PROVIDED TEXT
****************

- Dates: Early June
- Locations: Norfolk, England
- Years active: 2011 – present
- Website: www.playfest.co.uk

= Play Fest =

Play Fest was an annual independent music festival that took place at New Eccles Hall, Quidenham, Norfolk, England. It was first held in May 2011.

Play Fest consisted of a comprehensive bill of musicians, bands and artists across various stages. The genres of music on offer were largely rock, indie and dance. It had an annual attendance of around 4,000, which the organisers have expressed an interest in increasing as the festival grows larger with time.

==Play Fest 2011==
Play Fest 2011 (the first Play Fest) took place on 27–29 May 2011. Over 2,500 people attended. Tickets cost £70 for the weekend (£60 during the 'early bird' offer). The festival was short-listed for the 'Best New Festival' award at the UK Festival Awards 2011.

Main Stage
| Saturday | Sunday |
| Frank Turner Darwin Deez Kill It Kid Club Smith The Kabeedies We Can't Dance Dumbfoundus | The Futureheads The King Blues Get Cape. Wear Cape. Fly. Little Comets All the Young Max Raptor Fever Fever |

The Big Top
| Saturday | Sunday |
| The Dirty Tricks The Lost Levels These Ghosts The Cads Slightly Offensive Steve Solko Empire Ideals Scott Wright | Crumbs for Comfort The Barlights Killamonjambo Hello Bear The Soviets Dumbfoundus Kodeta Feral Mouth |

Dance Arena
| Saturday | Sunday |
| Grooverider Scotty & Oblivion Jayda & Mastermind Perfection & T>I Blade Runner & Venom DJ Winner Pow! Marvel | Ray Keith Renegade Band LFM Luke's Anger Hedflux Tom Wilkes Benji Boko Get Low Cartel |

==Play Fest 2012==
Play Fest 2012 took place on 1–3 June 2012. Over 4,000 people attended. Tickets cost £80 for the weekend (£65 during the 'early bird' offer).

****************

ENTRIES SUPPLIED
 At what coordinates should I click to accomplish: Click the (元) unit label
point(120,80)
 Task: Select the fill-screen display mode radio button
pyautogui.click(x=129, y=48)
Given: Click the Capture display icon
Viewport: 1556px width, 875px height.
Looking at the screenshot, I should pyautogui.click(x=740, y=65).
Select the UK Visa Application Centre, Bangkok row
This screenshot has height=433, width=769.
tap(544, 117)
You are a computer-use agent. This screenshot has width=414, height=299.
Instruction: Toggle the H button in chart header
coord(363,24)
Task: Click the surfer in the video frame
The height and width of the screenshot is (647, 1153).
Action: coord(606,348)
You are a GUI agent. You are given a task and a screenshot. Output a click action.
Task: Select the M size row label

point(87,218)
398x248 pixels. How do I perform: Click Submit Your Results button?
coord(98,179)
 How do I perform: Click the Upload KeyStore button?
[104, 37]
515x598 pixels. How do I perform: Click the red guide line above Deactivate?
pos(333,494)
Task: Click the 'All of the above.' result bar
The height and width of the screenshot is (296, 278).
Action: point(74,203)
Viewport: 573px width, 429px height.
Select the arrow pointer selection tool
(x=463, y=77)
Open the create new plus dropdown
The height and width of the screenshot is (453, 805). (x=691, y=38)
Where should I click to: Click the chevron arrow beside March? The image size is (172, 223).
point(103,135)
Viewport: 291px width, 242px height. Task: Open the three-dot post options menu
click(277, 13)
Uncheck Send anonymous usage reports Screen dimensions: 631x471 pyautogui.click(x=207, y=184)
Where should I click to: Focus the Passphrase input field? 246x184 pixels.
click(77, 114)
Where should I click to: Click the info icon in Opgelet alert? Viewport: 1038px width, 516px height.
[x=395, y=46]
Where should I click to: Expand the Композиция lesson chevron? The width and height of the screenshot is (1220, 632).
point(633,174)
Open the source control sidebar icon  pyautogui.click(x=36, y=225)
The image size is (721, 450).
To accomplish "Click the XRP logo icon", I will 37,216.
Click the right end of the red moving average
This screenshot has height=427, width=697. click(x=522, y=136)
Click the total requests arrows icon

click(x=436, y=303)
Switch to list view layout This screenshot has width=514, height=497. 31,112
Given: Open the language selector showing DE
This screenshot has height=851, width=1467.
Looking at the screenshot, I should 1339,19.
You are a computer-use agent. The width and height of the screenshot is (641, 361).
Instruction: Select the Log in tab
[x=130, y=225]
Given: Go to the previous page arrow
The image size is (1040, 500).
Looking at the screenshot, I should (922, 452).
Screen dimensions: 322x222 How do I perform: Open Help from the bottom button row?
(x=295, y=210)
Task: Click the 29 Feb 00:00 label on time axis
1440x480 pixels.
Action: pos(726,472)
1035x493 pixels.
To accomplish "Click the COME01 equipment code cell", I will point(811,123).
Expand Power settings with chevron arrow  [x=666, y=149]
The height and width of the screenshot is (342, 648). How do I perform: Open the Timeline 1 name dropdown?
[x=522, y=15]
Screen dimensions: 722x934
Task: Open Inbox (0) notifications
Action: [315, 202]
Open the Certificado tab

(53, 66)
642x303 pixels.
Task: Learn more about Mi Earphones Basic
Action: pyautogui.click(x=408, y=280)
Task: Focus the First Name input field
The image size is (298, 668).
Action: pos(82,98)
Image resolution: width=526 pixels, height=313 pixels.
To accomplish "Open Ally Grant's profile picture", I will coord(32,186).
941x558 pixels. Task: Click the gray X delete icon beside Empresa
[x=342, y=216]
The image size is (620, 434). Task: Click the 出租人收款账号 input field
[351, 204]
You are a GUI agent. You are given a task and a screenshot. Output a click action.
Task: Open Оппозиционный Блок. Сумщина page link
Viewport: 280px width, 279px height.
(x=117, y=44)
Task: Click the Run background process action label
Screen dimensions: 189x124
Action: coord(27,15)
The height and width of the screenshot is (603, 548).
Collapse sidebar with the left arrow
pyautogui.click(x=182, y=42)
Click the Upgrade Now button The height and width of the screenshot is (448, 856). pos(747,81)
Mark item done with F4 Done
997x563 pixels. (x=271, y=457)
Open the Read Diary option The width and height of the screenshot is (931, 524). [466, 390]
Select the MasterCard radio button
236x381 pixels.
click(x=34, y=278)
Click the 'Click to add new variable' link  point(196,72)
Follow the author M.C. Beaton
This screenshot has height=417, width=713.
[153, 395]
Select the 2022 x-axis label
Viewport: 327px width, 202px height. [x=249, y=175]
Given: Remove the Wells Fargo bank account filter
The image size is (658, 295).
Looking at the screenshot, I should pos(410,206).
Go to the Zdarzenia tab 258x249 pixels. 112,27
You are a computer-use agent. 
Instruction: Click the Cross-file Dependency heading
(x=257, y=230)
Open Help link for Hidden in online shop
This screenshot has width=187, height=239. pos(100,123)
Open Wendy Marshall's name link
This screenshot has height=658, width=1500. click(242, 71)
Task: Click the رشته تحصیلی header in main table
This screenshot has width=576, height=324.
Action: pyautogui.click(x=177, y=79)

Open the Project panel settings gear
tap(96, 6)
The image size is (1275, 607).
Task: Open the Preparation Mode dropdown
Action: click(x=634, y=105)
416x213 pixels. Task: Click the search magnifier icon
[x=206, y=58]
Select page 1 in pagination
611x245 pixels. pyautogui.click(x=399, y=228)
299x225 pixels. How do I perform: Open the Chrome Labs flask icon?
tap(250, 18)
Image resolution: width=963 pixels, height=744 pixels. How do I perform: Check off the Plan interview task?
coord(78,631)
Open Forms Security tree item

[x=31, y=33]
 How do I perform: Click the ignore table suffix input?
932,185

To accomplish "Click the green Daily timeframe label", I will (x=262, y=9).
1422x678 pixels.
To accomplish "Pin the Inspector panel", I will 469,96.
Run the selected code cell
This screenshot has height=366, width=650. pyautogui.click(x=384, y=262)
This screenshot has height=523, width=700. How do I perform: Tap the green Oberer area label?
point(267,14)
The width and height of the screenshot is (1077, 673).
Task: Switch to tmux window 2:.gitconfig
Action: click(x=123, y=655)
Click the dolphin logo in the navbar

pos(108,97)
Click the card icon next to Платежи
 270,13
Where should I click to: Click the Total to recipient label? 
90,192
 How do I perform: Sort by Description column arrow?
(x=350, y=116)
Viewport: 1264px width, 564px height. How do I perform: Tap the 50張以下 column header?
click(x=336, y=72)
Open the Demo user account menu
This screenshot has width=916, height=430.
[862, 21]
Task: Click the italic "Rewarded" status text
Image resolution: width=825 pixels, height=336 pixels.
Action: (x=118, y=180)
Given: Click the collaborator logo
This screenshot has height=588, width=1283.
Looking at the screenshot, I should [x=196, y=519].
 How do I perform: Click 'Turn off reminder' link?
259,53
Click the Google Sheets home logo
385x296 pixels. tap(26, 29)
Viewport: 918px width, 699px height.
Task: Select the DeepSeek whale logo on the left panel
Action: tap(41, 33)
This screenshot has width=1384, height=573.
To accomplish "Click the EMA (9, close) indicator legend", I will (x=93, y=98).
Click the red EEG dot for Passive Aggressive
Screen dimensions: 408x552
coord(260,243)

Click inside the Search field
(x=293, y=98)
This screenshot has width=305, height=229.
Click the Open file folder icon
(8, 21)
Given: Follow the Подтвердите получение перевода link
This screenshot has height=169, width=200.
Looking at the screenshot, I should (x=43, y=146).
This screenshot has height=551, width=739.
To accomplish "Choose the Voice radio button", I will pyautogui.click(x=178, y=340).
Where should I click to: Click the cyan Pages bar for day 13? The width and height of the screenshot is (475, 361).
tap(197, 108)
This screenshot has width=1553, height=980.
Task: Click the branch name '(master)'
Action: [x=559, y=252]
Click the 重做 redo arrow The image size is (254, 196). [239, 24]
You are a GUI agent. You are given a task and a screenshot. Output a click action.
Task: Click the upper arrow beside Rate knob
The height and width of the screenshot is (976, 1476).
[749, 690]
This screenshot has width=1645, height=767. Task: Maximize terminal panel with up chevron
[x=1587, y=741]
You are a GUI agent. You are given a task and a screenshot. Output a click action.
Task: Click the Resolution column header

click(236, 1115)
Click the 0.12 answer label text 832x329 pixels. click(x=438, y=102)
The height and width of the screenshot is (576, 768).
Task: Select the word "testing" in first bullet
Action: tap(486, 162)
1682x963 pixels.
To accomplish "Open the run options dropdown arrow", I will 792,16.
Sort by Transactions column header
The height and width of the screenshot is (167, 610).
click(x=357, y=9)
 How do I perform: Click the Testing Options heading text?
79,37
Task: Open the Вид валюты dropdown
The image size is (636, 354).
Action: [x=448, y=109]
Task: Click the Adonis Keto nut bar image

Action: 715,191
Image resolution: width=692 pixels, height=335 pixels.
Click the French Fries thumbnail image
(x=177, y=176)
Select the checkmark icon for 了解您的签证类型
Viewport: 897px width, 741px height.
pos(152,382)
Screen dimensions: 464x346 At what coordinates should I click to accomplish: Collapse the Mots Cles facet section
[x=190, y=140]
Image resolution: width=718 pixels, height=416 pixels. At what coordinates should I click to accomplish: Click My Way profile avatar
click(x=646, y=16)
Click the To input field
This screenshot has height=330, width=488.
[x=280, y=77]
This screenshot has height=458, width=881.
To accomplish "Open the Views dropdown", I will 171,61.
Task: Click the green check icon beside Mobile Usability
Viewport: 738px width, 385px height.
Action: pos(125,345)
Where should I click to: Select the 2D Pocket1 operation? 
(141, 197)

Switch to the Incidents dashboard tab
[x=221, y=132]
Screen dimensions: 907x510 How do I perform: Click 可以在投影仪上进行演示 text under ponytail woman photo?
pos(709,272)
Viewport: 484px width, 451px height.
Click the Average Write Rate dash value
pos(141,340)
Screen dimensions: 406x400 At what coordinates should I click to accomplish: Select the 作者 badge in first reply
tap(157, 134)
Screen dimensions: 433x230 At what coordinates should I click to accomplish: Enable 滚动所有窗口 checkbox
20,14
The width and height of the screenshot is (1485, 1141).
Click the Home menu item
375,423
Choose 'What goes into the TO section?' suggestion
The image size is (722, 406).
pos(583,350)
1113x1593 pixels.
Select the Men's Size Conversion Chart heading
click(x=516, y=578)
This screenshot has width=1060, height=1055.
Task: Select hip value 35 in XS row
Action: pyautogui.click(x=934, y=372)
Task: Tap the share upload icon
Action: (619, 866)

****************

DIRECTION
Reproduce the Play Fest article above word for word, from start to finish.

THE COMPLETED TASK
- Dates: Early June
- Locations: Norfolk, England
- Years active: 2011 – present
- Website: www.playfest.co.uk

= Play Fest =

Play Fest was an annual independent music festival that took place at New Eccles Hall, Quidenham, Norfolk, England. It was first held in May 2011.

Play Fest consisted of a comprehensive bill of musicians, bands and artists across various stages. The genres of music on offer were largely rock, indie and dance. It had an annual attendance of around 4,000, which the organisers have expressed an interest in increasing as the festival grows larger with time.

==Play Fest 2011==
Play Fest 2011 (the first Play Fest) took place on 27–29 May 2011. Over 2,500 people attended. Tickets cost £70 for the weekend (£60 during the 'early bird' offer). The festival was short-listed for the 'Best New Festival' award at the UK Festival Awards 2011.

Main Stage
| Saturday | Sunday |
| Frank Turner Darwin Deez Kill It Kid Club Smith The Kabeedies We Can't Dance Dumbfoundus | The Futureheads The King Blues Get Cape. Wear Cape. Fly. Little Comets All the Young Max Raptor Fever Fever |

The Big Top
| Saturday | Sunday |
| The Dirty Tricks The Lost Levels These Ghosts The Cads Slightly Offensive Steve Solko Empire Ideals Scott Wright | Crumbs for Comfort The Barlights Killamonjambo Hello Bear The Soviets Dumbfoundus Kodeta Feral Mouth |

Dance Arena
| Saturday | Sunday |
| Grooverider Scotty & Oblivion Jayda & Mastermind Perfection & T>I Blade Runner & Venom DJ Winner Pow! Marvel | Ray Keith Renegade Band LFM Luke's Anger Hedflux Tom Wilkes Benji Boko Get Low Cartel |

==Play Fest 2012==
Play Fest 2012 took place on 1–3 June 2012. Over 4,000 people attended. Tickets cost £80 for the weekend (£65 during the 'early bird' offer).